Oltre cinquant’anni dopo quegli scatti, l’Associazione Culturale Contardo Ferrini di Caraglio ha voluto tornare negli stessi luoghi per indagare l’ambiente e i momenti di vita quotidiana.
Obiettivo del gruppo di lavoro, formato da Erica Liffredo, Raffaella Simonetti, Luca Prestia e dal sottoscritto è quello di restituire una dignità alla narrazione contemporanea. Un compito che va considerato un’urgenza culturale per almeno tre motivi, tutti legati al valore del tempo.
Il primo. La necessità di maturare un senso critico nei confronti del passato, ridimensionando l’aura nostalgica che aleggia intorno una parte delle riflessioni sul mondo alpino. Una “sindrome da specchietto retrovisore” che non è amica dell’obiettività.
Il secondo. L’esigenza di identificare un presente, conferendo ad esso dei significati. Le comunità che vivono il margine hanno il diritto di essere raccontate. Un’azione concreta, in apparenza banale, ma comunque utile al recupero di una consapevolezza condivisa e a scongiurare una sorta di invisibilità collettiva.
Il terzo. Un pungolo a immaginare futuri possibili. Accorgersi che esistono nuovi modelli di vita in montagna aiuta a guardare con un po’ di fiducia oltre l’orizzonte della consuetudine.
Per raggiungere lo scopo è stato indetto in primavera un concorso per giovani fotoreporter dai 18 ai 30 anni, veicolato attraverso vari forum e siti internet di settore.
La risposta è stata superiore alle aspettative e una prima scrematura ha ridotto a cinque la lista dei finalisti. Questi ultimi hanno potuto organizzare individualmente il loro reportage durante i mesi estivi.
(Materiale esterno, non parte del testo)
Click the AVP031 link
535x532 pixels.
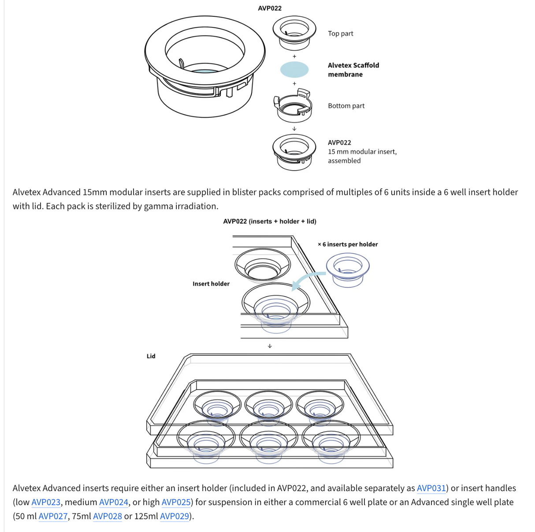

A inizio settembre è stata proclamata vincitrice la milanese Chiara Marrabello.
“La Valle (Ri)trovata” è ora un libro (edizioni L’Araba Fenice) e una mostra, ospitata fino al 10 dicembre al Filatoio di Caraglio.
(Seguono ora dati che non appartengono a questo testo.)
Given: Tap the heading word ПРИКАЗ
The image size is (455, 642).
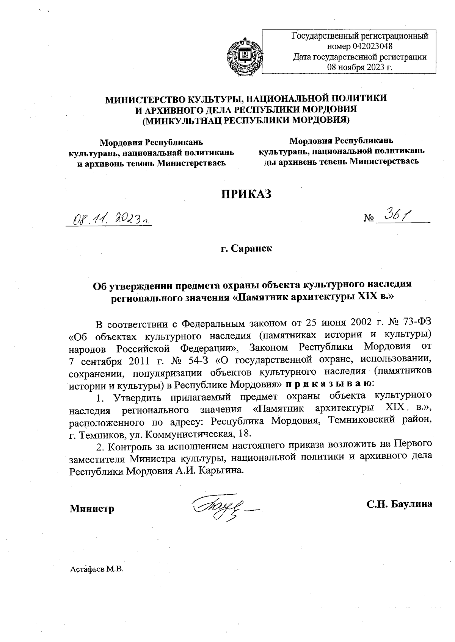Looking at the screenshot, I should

Il percorso espositivo conduce alla scoperta della produzione inedita del progetto e crea un significativo colloquio con gli scatti dello storico servizio di Clemens Kalischer, messi a disposizione dal Museo Nazionale della Montagna.
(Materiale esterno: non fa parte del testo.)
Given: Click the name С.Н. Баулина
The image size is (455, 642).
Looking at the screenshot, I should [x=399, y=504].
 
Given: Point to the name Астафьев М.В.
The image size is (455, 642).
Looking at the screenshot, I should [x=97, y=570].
L’Associazione Contardo Ferrini consegna alla Valle Grana un prodotto che guarda al presente e al futuro, come emerge anche dal video-documentario realizzato da Erica Liffredo a conclusione dell’operazione culturale.
Il filmato mette a confronto generazioni diverse del territorio, restituendo il racconto onesto di una valle che non ha chiuso definitivamente i conti con lo spopolamento ma che tuttavia non è riserva indiana e sa dimostrarsi protettiva nei confronti di chi ricerca una certa dimensione di vita.